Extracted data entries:
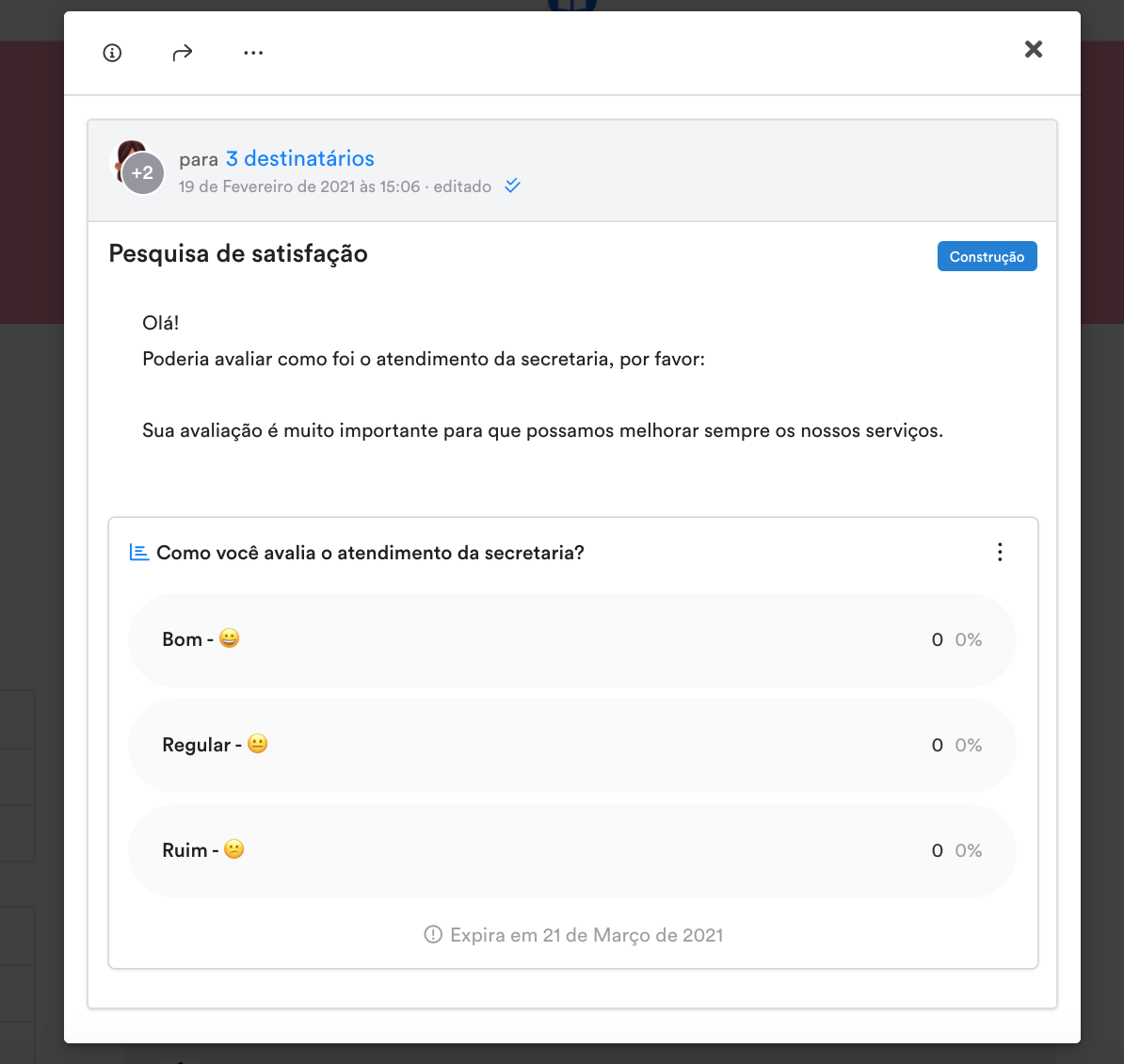
Task: Click the forward arrow icon
Action: (x=183, y=53)
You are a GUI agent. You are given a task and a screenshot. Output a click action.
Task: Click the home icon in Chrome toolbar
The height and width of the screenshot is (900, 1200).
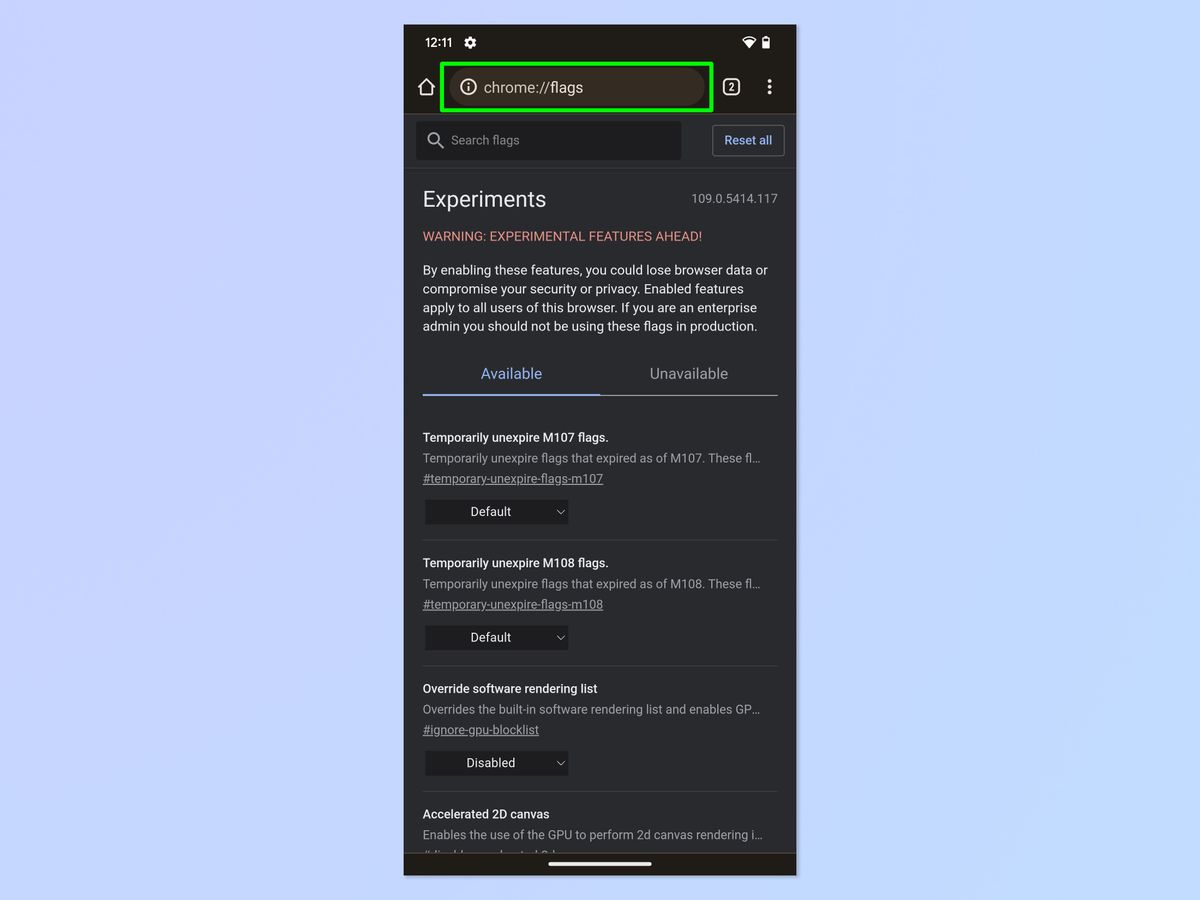pyautogui.click(x=426, y=87)
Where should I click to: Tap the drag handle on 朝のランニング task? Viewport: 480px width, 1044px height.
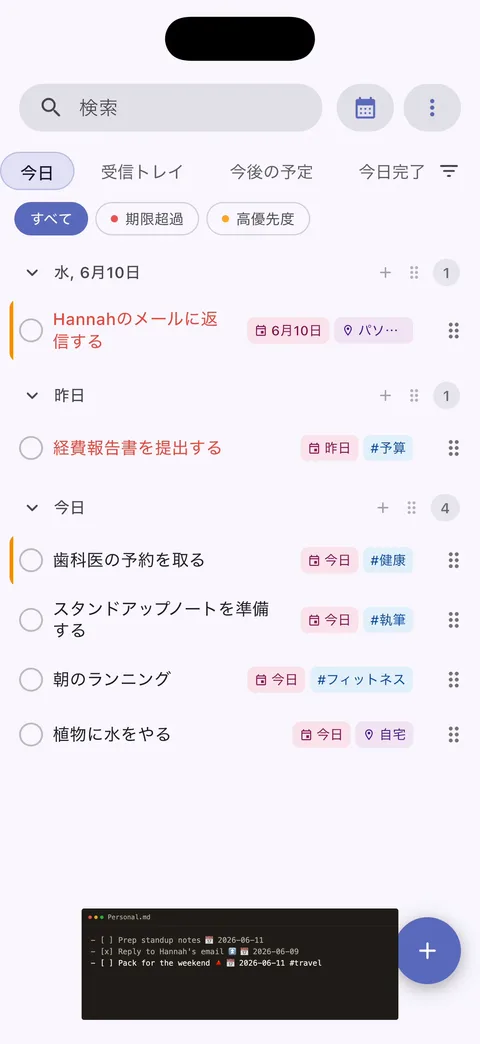coord(453,680)
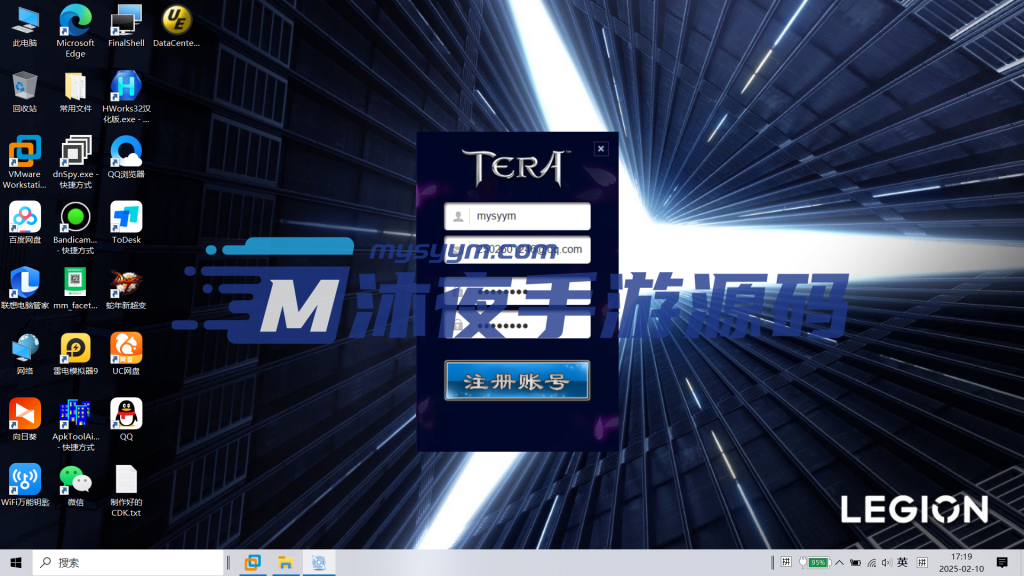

■ Work item ■
Take the lines from the one holding "The height and" through the final line of the records above and output them exactly, both ends included, excluding pictures.

■ Exercise answer ■
The height and width of the screenshot is (900, 1200).
pyautogui.click(x=426, y=87)
Where should I click to: Tap the drag handle on 朝のランニング task? Viewport: 480px width, 1044px height.
coord(453,680)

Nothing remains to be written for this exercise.